▸ **任务说明**
将这篇 Fruit Ninja 题解文章中从“找出i<j<k且a[i]<a[k]<a[j] 的个数。”一直到“< z的组数可以 用树状数组算出来。”的全部内容重新写出，并把其中的“树状数组”替换成“线段树”。

HDU 4000 Fruit Ninja （树状数组+组合问题）

找出i<j<k且a[i]<a[k]<a[j] 的个数。

先求出x>y(z)的个数，再求出x>y>z的个数。（small[i]记录当前 1—i-1元素间比a[i]小的个数，high[i]记录当前i+1—n元素比a[i]大的个数），那么x>y>z的个数就为 small[i]*high[i]....

small可以用树状数组求出来！！！！

题意：给你一个1到n的排列，让求满足posx < posy < posz && x < z < y 的组数有多少。

思路：树状数组的题目。首先我们可以得到所有满足题目条件的组数为x < y ? z 减去 x < y < z的数目。其中x < y ? z 是x < y ,但是y 与 z的关系不知道，x 与z 的关系也不知道。假设第i个数后面有n个数比它大，则x < y ? z 的组数为C(n,2),x < y < z的组数可以 用树状数组算出来。

▸ **所给数据**

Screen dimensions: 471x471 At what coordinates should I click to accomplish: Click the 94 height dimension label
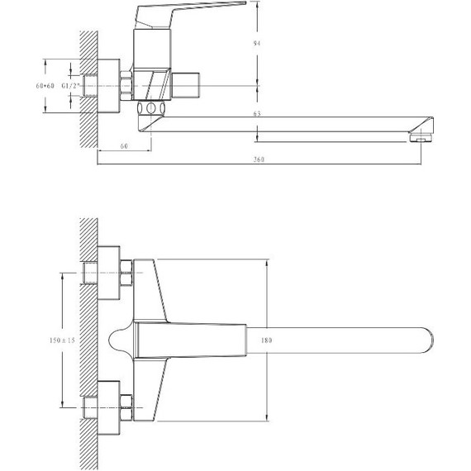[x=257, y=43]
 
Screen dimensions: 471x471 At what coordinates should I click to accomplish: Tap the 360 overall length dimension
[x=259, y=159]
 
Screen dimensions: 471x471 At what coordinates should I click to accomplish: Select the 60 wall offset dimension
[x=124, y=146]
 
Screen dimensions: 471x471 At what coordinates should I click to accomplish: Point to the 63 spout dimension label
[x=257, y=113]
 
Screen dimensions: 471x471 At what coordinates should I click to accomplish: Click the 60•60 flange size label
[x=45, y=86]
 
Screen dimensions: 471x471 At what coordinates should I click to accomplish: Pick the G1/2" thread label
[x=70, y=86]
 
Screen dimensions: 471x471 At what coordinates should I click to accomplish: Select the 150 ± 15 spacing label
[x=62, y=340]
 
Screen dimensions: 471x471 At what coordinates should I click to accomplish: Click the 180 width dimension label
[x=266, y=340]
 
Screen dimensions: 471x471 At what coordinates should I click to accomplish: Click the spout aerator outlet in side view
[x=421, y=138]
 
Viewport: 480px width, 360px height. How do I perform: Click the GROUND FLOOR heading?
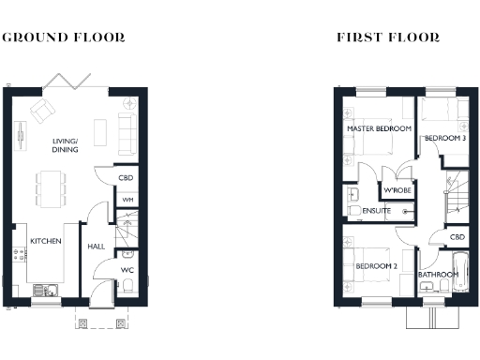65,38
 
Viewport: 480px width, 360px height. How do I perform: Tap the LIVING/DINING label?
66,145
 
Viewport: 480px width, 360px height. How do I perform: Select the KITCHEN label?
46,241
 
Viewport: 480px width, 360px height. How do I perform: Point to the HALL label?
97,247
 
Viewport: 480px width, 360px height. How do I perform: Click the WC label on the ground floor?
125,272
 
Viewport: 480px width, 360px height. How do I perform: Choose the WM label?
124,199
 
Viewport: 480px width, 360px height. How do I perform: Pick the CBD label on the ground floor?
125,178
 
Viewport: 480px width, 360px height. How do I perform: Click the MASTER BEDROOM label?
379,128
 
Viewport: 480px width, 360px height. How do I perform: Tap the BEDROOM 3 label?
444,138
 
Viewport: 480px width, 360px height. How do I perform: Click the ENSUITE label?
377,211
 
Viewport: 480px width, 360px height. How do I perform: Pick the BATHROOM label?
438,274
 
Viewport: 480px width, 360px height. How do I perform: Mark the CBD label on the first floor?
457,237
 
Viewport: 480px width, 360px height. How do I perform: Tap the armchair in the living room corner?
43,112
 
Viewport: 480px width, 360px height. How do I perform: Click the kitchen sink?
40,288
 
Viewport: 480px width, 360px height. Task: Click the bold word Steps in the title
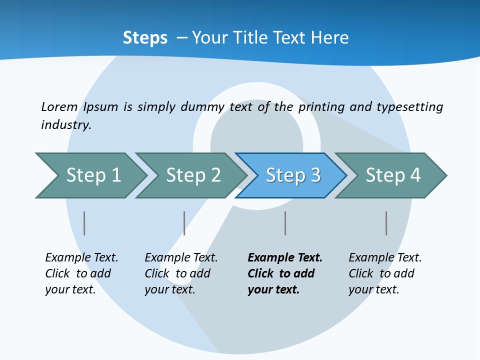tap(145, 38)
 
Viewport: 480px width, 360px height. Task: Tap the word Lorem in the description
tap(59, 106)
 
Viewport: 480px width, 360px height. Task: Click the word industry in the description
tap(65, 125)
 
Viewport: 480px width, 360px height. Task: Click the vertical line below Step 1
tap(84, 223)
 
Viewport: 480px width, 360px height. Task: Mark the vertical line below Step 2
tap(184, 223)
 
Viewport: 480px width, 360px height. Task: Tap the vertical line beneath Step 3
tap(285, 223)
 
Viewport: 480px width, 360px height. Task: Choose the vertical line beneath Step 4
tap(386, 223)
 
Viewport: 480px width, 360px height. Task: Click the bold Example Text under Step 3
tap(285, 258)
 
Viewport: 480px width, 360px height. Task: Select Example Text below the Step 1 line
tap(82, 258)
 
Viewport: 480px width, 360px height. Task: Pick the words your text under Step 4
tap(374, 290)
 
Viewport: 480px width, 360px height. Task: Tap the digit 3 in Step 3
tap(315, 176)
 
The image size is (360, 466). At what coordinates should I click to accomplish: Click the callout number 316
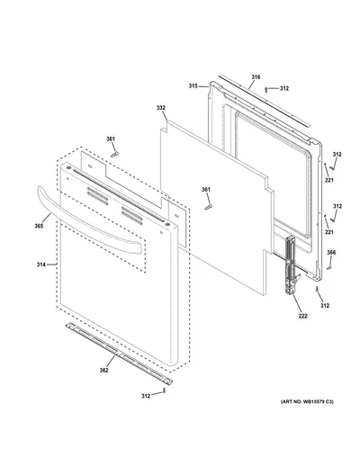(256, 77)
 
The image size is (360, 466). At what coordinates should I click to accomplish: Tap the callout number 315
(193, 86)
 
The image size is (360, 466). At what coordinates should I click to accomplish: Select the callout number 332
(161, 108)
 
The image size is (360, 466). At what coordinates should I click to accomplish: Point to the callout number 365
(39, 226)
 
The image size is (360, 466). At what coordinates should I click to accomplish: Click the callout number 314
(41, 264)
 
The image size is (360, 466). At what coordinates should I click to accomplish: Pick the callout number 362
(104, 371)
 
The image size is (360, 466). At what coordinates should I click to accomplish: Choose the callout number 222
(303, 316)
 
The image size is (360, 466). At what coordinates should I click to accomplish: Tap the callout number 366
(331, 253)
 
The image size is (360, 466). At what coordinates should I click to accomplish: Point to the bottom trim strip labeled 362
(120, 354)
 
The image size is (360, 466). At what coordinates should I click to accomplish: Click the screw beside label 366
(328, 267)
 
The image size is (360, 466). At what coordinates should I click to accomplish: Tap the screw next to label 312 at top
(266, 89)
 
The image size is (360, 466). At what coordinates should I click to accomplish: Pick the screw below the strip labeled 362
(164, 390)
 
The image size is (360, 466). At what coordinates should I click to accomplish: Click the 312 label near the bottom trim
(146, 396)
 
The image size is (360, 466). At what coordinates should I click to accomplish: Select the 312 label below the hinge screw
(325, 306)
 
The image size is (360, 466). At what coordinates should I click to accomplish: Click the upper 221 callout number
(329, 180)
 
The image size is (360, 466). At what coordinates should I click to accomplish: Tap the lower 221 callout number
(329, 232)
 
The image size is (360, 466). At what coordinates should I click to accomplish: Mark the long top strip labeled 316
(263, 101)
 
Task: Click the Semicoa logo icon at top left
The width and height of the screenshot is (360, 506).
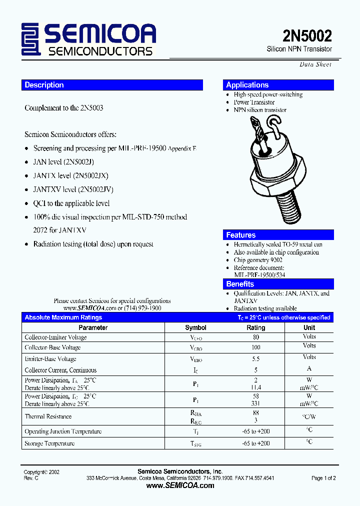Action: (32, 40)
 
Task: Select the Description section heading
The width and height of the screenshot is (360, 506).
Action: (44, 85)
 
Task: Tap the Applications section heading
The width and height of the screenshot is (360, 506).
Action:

▸ **本题作答**
找出i<j<k且a[i]<a[k]<a[j] 的个数。

先求出x>y(z)的个数，再求出x>y>z的个数。（small[i]记录当前 1—i-1元素间比a[i]小的个数，high[i]记录当前i+1—n元素比a[i]大的个数），那么x>y>z的个数就为 small[i]*high[i]....

small可以用线段树求出来！！！！

题意：给你一个1到n的排列，让求满足posx < posy < posz && x < z < y 的组数有多少。

思路：线段树的题目。首先我们可以得到所有满足题目条件的组数为x < y ? z 减去 x < y < z的数目。其中x < y ? z 是x < y ,但是y 与 z的关系不知道，x 与z 的关系也不知道。假设第i个数后面有n个数比它大，则x < y ? z 的组数为C(n,2),x < y < z的组数可以 用线段树算出来。